Corporate movements were implemented in order to reorganize the entities' operations and activities in accordance with the Santander Conglomerate business plan.

a) Partial spin-off of Getnet Adquirência e Serviços para Meios de Pagamentos S.A.

After the approval of the studies and a favorable proposal from the Board of Directors of Banco Santander, on March 31, 2021, the shareholders of Banco Santander approved the partial spin-off of the Company, which will result in the segregation of the shares of its ownership issued by Getnet Adquirência e Serviços for Means of Payment SA (“Getnet”), with version of the spun-off portion for Getnet (“Partial Spin-off”). Upon the completion of the spin-off, Banco Santander shareholders will become direct shareholders in Getnet in proportion to their interest in Banco Santander share capital and Banco Santander shares and Units will now be traded with the right to receive the shares and Units issued by Banco Santander. Getnet until the cut-off date to be determined and disclosed to the market by means of a Notice to Shareholders. The cut-off date will be determined by Banco Santander in conjunction with B3 after (a) obtaining by Getnet (i) the registration as a publicly-held company; (ii) approval of its listing and admission to trading of Getnet and Units Getnet shares at B3; (iii) the registration of the Getnet Units and the Getnet shares with the Securities and Exchange Commission of the United States and (iv) the listing of Getnet's American Depositary Shares (“ADSs”) on the NASDAQ; and (b) the approval of the Partial Spin-Off by the Central Bank of Brazil.

As a result of the Spin-off, Banco Santander has its share capital reduced by a total amount of two billion reais, without the cancellation of shares, changing its share capital from fifty-seven billion reais to fifty-five billion reais.

b) Execution of a contract for the Acquisition of Paytec Tecnologia em Pagamentos Ltda. and Paytec Logística e Armazém EIRELI

On December 8, 2020, Banco Santander celebrated, with the partners and owners of Paytec Tecnologia em Payments Ltda. and Paytec Logística e Armazém Eireli (jointly "Paytec"), purchase and sale of quotas, transfer of ownership and other covenants, whereby, once the operation is completed, it will hold 100% of Paytec's share capital. Paytec acts as a logistics operator with national coverage and focused on the payments market. After the operation was approved by the Central Bank of Brazil, the operation was carried out on March 12, 2020, with Banco Santander now holding 100% of the share capital of Paytec companies.

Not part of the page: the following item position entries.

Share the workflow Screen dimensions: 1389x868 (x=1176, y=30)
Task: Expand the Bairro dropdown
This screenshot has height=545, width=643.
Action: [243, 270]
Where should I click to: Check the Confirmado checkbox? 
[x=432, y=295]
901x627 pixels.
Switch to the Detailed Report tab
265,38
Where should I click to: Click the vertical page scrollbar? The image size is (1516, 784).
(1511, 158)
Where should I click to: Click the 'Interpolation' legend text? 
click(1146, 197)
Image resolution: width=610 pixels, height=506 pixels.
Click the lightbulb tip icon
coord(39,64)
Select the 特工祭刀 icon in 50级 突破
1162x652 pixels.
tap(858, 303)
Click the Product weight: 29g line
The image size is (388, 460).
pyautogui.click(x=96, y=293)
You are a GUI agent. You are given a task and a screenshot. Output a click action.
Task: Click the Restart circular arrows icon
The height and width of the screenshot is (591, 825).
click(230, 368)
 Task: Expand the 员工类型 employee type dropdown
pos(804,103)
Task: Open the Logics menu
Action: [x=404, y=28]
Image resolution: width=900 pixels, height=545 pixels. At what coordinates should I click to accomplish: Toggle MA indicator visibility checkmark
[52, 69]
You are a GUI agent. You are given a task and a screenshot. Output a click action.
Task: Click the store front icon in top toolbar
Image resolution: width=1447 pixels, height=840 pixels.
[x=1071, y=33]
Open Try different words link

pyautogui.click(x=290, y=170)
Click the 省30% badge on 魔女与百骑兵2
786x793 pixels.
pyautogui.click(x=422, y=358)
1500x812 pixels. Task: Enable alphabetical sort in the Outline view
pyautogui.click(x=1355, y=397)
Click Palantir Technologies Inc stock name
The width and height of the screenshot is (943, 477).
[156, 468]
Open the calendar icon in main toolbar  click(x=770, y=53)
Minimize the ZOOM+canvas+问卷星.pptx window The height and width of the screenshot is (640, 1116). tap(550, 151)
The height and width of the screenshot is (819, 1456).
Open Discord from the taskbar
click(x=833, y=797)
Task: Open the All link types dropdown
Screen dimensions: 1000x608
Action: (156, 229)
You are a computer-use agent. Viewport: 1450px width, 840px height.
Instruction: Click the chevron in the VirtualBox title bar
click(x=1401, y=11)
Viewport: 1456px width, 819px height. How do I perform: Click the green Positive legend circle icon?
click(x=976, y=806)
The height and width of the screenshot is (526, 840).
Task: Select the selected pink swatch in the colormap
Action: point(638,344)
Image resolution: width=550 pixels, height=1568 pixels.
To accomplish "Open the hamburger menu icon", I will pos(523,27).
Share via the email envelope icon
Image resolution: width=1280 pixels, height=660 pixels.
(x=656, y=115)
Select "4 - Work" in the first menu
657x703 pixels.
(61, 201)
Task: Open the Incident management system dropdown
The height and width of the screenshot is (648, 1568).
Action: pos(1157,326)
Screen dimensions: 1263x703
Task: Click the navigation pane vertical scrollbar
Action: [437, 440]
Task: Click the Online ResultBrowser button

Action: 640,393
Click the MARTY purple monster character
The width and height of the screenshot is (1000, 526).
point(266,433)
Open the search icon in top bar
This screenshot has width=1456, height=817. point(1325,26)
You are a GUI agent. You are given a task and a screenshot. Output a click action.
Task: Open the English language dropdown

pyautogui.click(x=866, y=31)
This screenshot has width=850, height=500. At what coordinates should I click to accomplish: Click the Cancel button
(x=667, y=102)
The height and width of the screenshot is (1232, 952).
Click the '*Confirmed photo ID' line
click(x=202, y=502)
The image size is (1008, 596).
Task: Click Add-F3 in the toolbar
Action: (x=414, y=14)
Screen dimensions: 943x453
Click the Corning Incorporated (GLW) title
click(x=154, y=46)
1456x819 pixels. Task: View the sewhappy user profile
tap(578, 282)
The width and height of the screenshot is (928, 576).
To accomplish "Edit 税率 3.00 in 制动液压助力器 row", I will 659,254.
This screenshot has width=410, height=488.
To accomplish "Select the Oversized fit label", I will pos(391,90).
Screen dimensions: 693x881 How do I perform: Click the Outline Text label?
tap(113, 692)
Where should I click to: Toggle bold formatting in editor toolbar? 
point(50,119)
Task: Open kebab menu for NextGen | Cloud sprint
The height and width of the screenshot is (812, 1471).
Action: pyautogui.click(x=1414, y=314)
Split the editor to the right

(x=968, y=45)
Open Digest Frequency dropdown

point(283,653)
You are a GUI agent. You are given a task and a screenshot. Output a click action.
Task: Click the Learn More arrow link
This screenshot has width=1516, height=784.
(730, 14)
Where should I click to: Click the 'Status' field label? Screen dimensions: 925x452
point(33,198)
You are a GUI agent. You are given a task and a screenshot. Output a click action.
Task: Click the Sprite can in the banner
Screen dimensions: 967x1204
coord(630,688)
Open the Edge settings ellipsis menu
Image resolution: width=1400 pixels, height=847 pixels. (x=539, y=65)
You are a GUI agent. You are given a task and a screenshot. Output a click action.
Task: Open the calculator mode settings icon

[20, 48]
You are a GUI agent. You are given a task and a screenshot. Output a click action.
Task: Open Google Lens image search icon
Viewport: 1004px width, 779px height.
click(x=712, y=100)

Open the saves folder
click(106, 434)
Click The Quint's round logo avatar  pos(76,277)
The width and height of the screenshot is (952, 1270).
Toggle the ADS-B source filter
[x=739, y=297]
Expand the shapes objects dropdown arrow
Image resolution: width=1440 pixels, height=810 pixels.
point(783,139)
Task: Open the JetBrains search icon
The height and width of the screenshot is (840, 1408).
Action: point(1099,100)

c) Dissolution and liquidation of Santander Brasil, Establecimiento Financiero de Credito, S.A.

On November 12, 2020, by the decision of its sole partner, the dissolution and liquidation of Santander Brasil, Establecimiento Financiero de Credito, SA (whose name was changed to Santander Brasil, SAU), an offshore entity with headquarters in Spain, was approved, wholly owned by Banco Santander Brasil, which acted to complement the foreign trade strategy for corporate clients (large Brazilian companies and their operations abroad) and to offer financial products and services. The capital invested abroad was repatriated in November 2020. The deed for dissolution and liquidation of the company was registered with the Mercantile Registry of Madrid with effect on December 15, 2020. These activities are now carried out by the Bank's branch in Luxembourg.

d) Disposal of Norchem Holding e Negócios S.A. and Norchem Participações e Consultoria S.A. Investments

On October 8, 2020, Banco Santander (Brasil) SA withdrew from the board of shareholders of Norchem Participações e Consultoria SA (NPC) and Norchem Holding e Negócios SA (NHN), by means of a capital reduction in the amount of R$ 19,950 and R$ 14,770, respectively, and consequent cancellation of the shares held by Banco Santander (Brasil) S.A.

e) Signing of the Agreement for the Acquisition of Equity Interest in Toro Controle

On September 29, 2020, Pi Distribuidora de Titulos e Investimentos SA, which is indirectly controlled by Banco Santander, entered into an investment agreement and other covenants with the shareholders of Toro Controle e Participações SA (“Toro Controle”) which, once the operation is completed, will hold 60% of Toro Controle's share capital. Toro Controle is a holding company that ultimately controls Toro Corretora de Titulos e Valores Mobiliários Ltda. and Toro Investimentos S.A. (together “Toro”). Toro is an investment platform founded in Belo Horizonte in 2010. In 2018, it received the necessary authorizations and started its operation as a securities broker focused on the retail public. The completion of the transaction is subject to the signing of the definitive instruments and the implementation of certain usual conditions in this type of transaction, including the applicable regulatory approvals.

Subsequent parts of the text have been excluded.